Inferring molecular assembly from infrared spectroscopy. (A) xTB-calculated IR spectrum of 5-aminoisophthalic acid with highlighted fingerprint region (400–1500 cm^–1). (B) Example of the six most intense vibrational bands in the fingerprint region, demonstrating its collective-motion nature. (C) Molecular assembly vs IR-inferred molecular assembly estimated from the number of IR peaks in the fingerprint region (400–1500 cm^–1) based on xTB calculation on 10,000 molecules (see eq 1). Correlation between the predicted and expected molecular assemblies is 0.86. (D) Molecular assembly vs IR-inferred molecular assembly estimated from the number of IR peaks in the fingerprint region (400–1500 cm^–1) based on the experimental measurement on 99 molecules (see eq 2). Correlation between the predicted and expected molecular assemblies is 0.75.

Figure 4

Inferring molecular complexity from ¹³C NMR spectra. (A and B) Predicted ¹³C NMR spectrum of 5-aminoisophathalic acid and quinine, with highlighted different types of carbons. (C) Molecular assembly vs NMR-inferred molecular assembly estimated from the number of different types of carbons (see eq 3) based on NMRshiftDB calculation on 10,000 molecules. The correlation between the predicted and expected molecular assembly is 0.87. (D) Molecular assembly vs NMR-inferred molecular assembly was estimated from the number of different types of carbons experimentally on 101 molecules, using the same model as in the theoretical set. The correlation between the predicted and expected molecular assemblies is 0.81.

Figure 5

(a) Distribution of MA against molecular mass, based on 16.5M molecules sampled from the PubChem database. The upper limit is linear and the lower limit is approximately logarithmic in nature. The theoretical MA values were calculated with a 10 s cutoff. (b) Sample illustrating features of molecules in the MA/MW ranges. The characteristic features of lower MA molecules at a given molecular weight include the presence of periodic units, heavy elements, or both.
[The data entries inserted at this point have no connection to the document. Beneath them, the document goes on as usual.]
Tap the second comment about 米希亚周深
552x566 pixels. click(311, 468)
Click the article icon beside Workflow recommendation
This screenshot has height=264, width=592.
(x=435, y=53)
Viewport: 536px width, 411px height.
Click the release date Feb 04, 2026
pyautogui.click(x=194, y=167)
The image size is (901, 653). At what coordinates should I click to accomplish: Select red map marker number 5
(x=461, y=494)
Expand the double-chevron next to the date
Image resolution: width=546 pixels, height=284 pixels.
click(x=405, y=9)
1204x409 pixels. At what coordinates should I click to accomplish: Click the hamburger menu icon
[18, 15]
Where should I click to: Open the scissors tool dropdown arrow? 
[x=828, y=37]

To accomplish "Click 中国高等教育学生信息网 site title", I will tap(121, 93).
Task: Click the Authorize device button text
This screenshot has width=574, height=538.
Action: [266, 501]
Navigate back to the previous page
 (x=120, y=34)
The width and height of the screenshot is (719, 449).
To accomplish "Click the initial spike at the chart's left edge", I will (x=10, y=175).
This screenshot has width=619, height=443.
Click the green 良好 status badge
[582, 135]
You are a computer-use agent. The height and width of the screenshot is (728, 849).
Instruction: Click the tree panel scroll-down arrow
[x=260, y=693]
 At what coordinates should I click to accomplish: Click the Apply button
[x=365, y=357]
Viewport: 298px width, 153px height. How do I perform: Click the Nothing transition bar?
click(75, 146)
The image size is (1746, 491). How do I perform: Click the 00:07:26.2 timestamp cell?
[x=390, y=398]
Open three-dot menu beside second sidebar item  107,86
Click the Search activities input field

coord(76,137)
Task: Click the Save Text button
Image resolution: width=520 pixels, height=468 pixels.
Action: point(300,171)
The high MA molecules usually comprise higher heterogeneity with atoms of similar atomic weights.

Figure 6

(a) The recursive algorithm for estimating molecular assembly from tandem mass spectrometry data. (b) Application of the recursive MA algorithm to resolve MA differences between molecules with similar molecular mass. Example of reduced MA based on the presence of heavy elements (bromine and iodine); example of reduced MA based on the presence of repeated structural features. (c) Molecular assembly vs recursive-MSⁿ-inferred molecular assembly. Blue points represent the data set of 71 molecules sampled across the MA values. The orange points are 30 molecules, specifically chosen to cover a large range of MA, but within a very narrow molecular weight (300 ± 5 g/mol). The correlation coefficient is 0.73.

Figure 7

(A) Molecular assembly vs combined IR- and NMR-inferred molecular assembly (using weights of 0.55 and 0.45 from NMR and IR, respectively) based on 10,000 calculated spectra showing an increased correlation of 0.90. (B) Molecular assembly vs combined IR- and NMR-inferred molecular assembly (using weights of 0.7 and 0.3 from NMR and IR, respectively) based on 54 experimental spectra showing an increased (relative to the individual components) correlation of 0.89. (C) Molecular assembly vs individual and combined IR-, NMR-, and MS-inferred molecular assembly based on the 54 molecules. Note that due to experimental limitations, multilevel MS fragmentation data were available for only 10 compounds; for the rest the MS part of the MA inference was performed based solely on the exact ion mass approximation. The correlation coefficient for the combined techniques is 0.88.